Prompt:
Nothing but the lines from the one containing "Open the blue three-dots more actions button" to the end of the data should be copied, exactly, and the pictures stay out.

[Saved data entries]
---*---
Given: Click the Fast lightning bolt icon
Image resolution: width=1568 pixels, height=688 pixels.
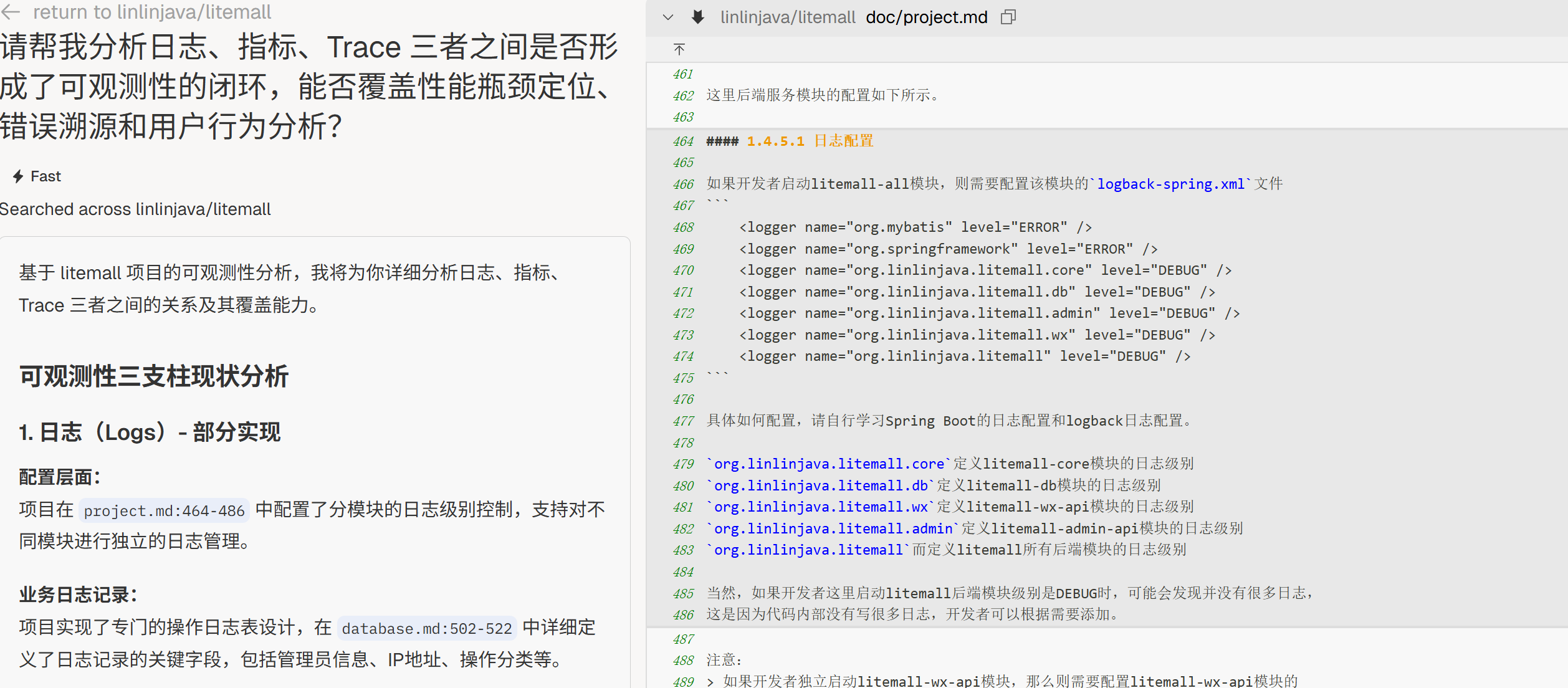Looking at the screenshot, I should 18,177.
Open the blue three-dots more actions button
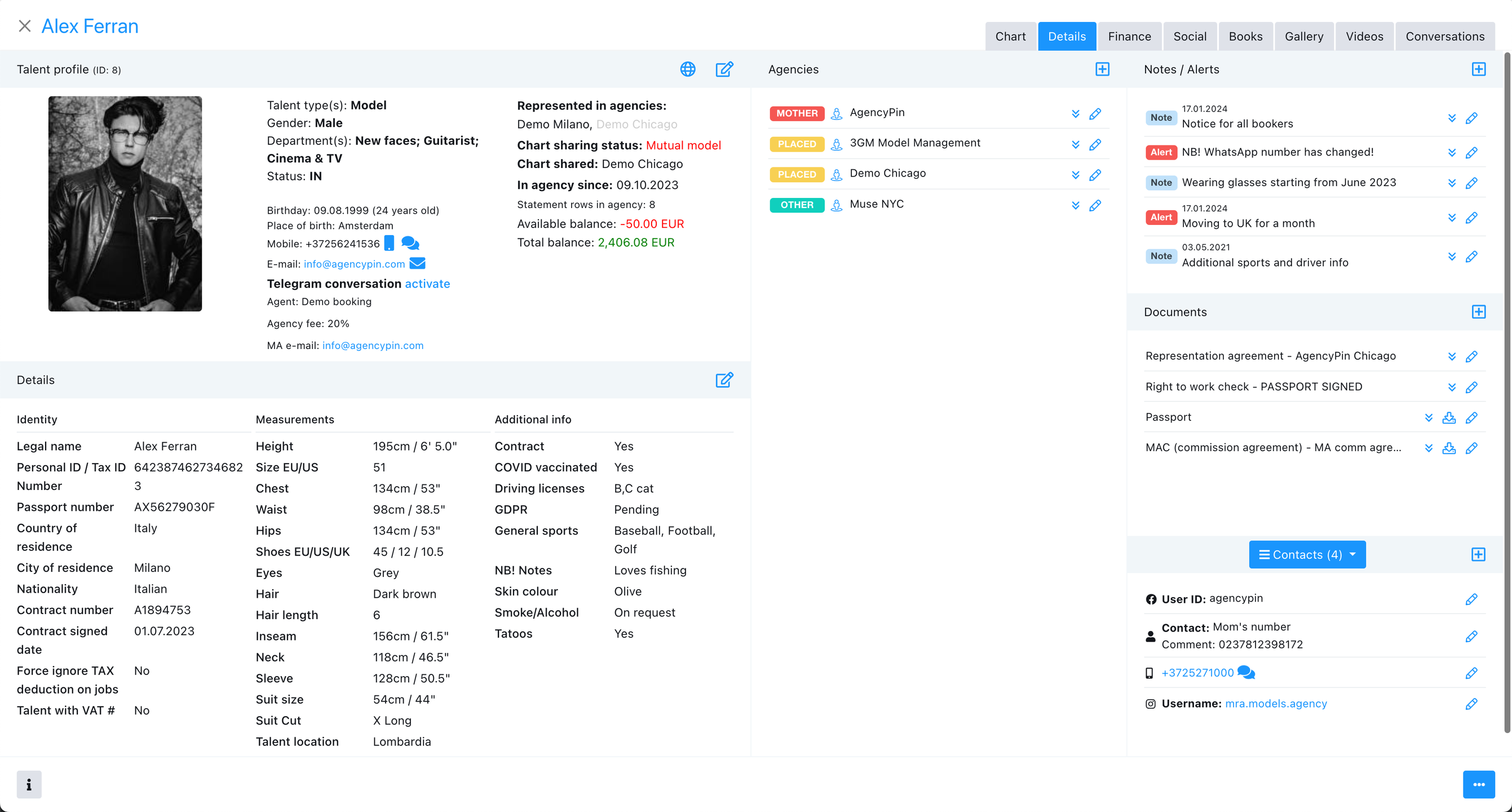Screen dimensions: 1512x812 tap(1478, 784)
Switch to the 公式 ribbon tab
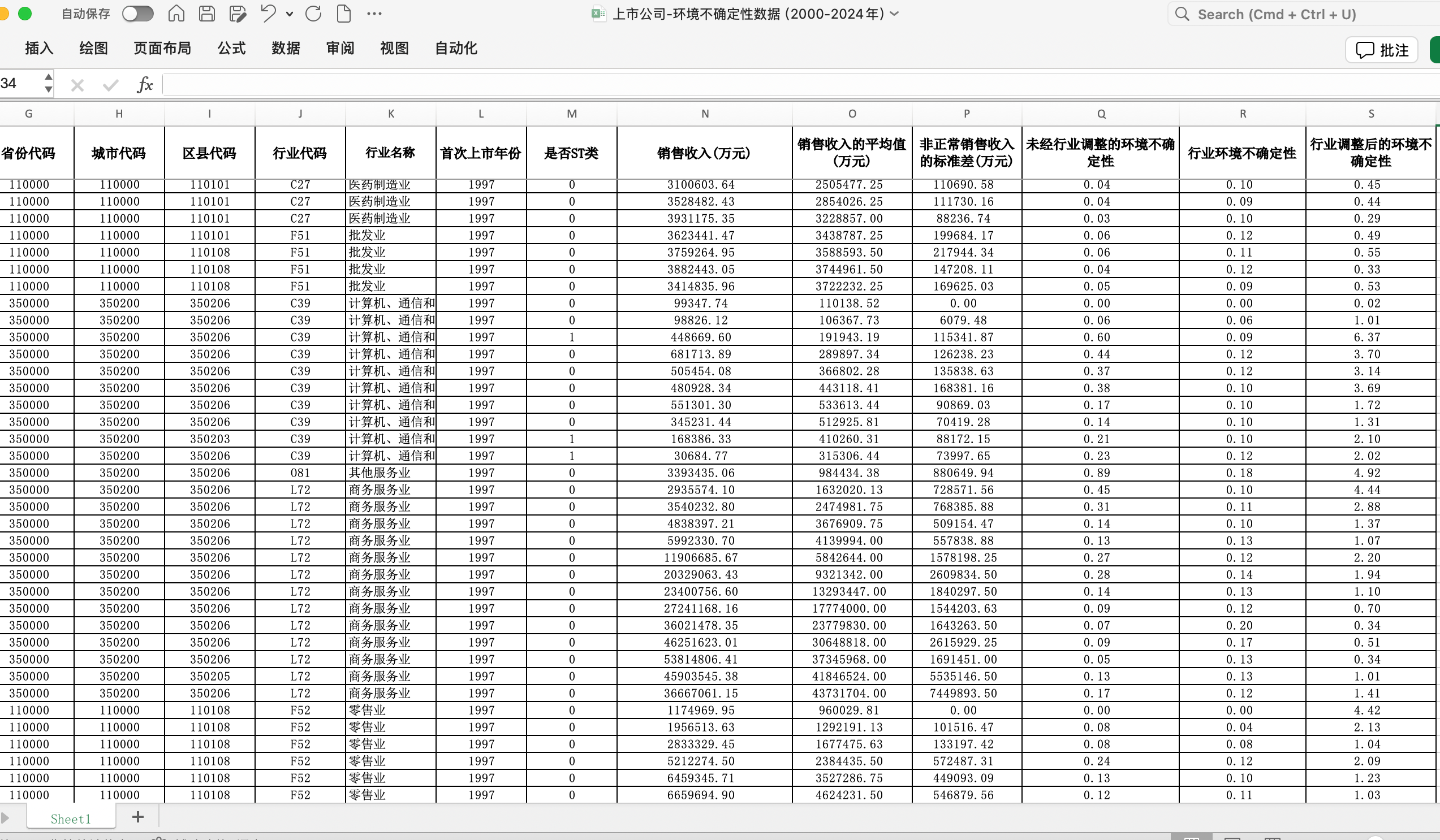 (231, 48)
---*---
Response area:
Open the blue three-dots more actions button
Screen dimensions: 1512x812 tap(1478, 784)
Switch to the 公式 ribbon tab
 (231, 48)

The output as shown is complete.